As we enter a new year we need not only to believe God for fruitfulness and growth in the churches, we must be tenacious for truth and godliness. This is no time to re-write the gospel or re-invent a message more palatable to the modern man in all his confusion (see review of The Jesus Gospel in the book review section). God will bless tenacious commitment to truth and loving proclamation of that truth to our contemporaries in spite of the widespread dismissal of our faith as an antiquated superstition with no place in the modern world.

Standing up for Jesus

It is a fact that there is a resurgence of Christian awareness that led a recent Sunday Times article to state under the banner Hallelujah, they are standing up for Jesus, ‘Reports of the death of Christianity in this country have been much exaggerated, by me among many others.’ In her article, Minette Marrin addresses the recent uproar in some British universities where Christian Unions have faced the hostility of the secular majority and been accused of being ‘too exclusive’. At Exeter University the Christian Union had the usual privileges suspended, including funding and free access to university rooms. Ms Marrin responds, ‘This terrible stupidity and hypocrisy leave one almost speechless.’ She celebrates the fact that Christians are fighting their corner and concludes, ‘We are lucky that there is new life in these Christian soldiers.’

Yes Lord

Our theme in this particular issue is that of Authority. As John Stott says in his interview, ‘For evangelical people, our authority is the God who has spoken supremely in Jesus Christ.’ That authority is to be honoured and joyfully embraced in every aspect of our Christian lives, and I am delighted that we have been able to draw teaching and testimony from writers among our Newfrontiers churches from four different continents.

The universal rule and reign of the Lord Jesus Christ will be increasingly manifest among the nations. As Isaiah promised, ‘There will be no end to the increase of His government’ (Isa. 9:7 NASB).

Word and Spirit

As we press forward with wholehearted commitment to both Word and Spirit, I found it fascinating to read an article in the turn of the year issue of The Economist entitled ‘Christianity Reborn’ which states, ‘A century after its birth Pentecostalism is re-drawing the religious map of the world and undermining the notion that modernity is secular.’

Commenting on the centenary of the birth of the Pentecostal Church, the article states, ‘The great secular ideologies of the 19th and early 20th centuries – from Marxism to Freudianism – have faded while Seymour’s Spirit-filled version of Christianity has flourished.’
William Seymour was pastor of the Asuza Street Mission

Although the article includes phenomenal statistics regarding the growth of such churches around the world, it is not uncritical of their frequent lack of theological content and vulnerability to mixture with such things as ancestor worship in Africa and folk healing in Brazil.

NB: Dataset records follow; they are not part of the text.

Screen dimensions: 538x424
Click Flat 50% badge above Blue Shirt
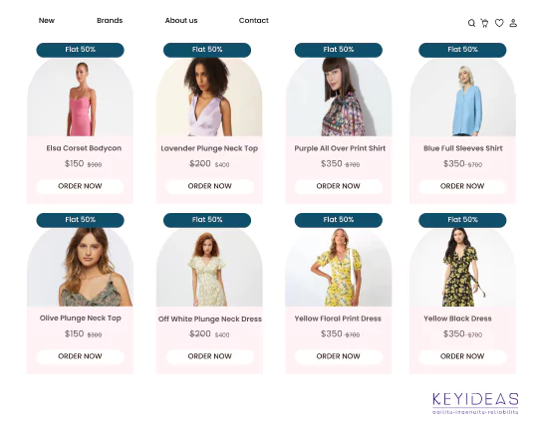(x=462, y=50)
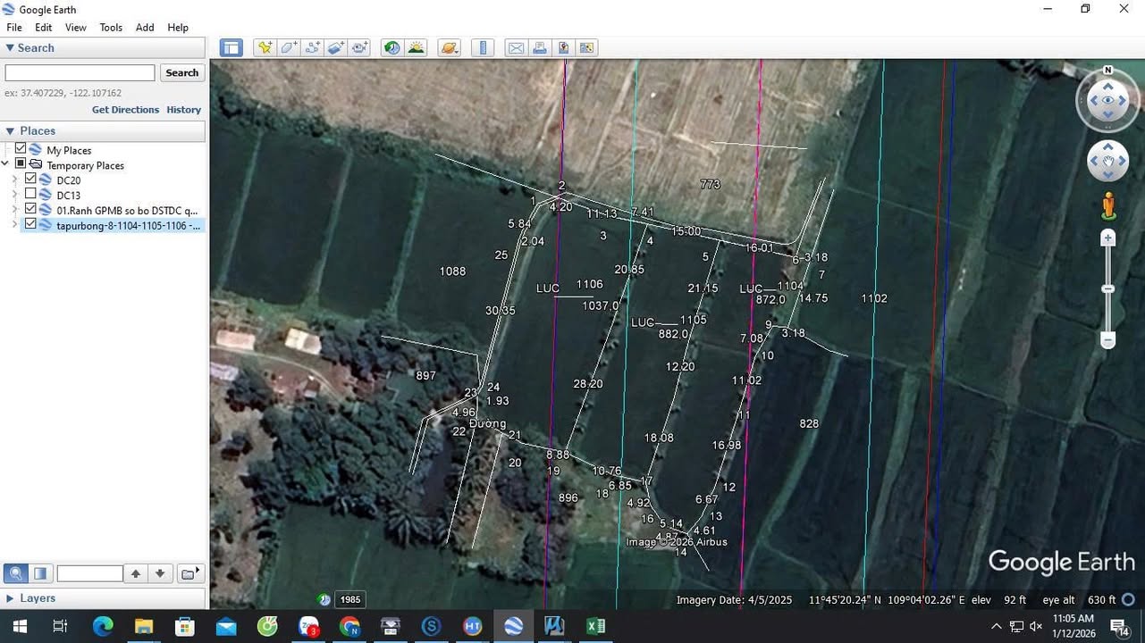Uncheck the My Places checkbox
This screenshot has width=1145, height=643.
click(21, 149)
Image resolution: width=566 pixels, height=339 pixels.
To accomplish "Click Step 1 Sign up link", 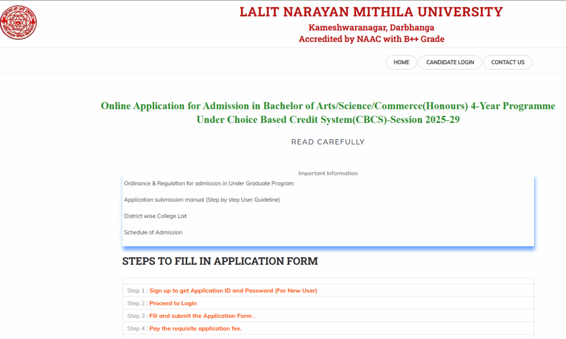I will click(234, 290).
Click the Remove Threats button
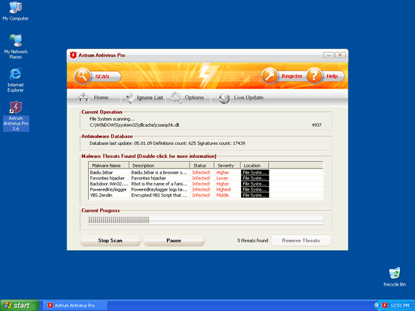415x311 pixels. click(301, 240)
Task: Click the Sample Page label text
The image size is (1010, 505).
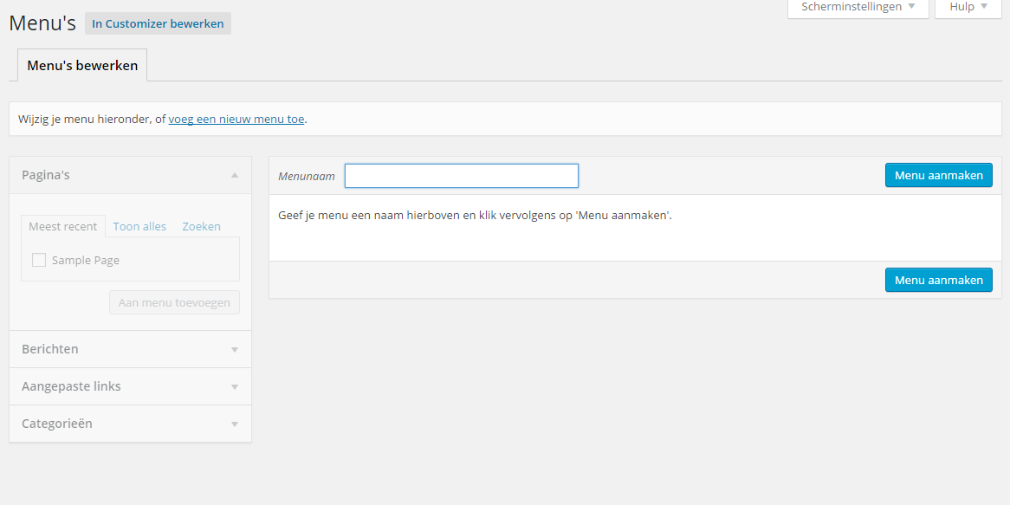Action: [86, 260]
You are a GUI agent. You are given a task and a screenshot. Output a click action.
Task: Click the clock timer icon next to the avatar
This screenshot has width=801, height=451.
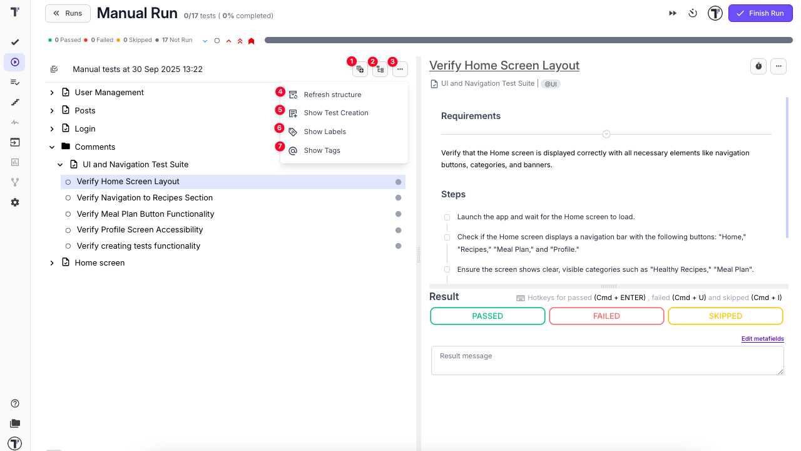click(693, 13)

The challenge remains for us to be enthusiastic in our embracing of the activity of the Holy Spirit and to be thorough in our commitment to Biblical truth.

This particular issue of The Economist is entitled ‘Happiness (and how to measure it)’ and states, ‘Capitalism can make a society rich and keep it free. Don’t ask it to make you happy as well.’

Only Jesus offers true life. Let’s worship him and make him known at every given opportunity.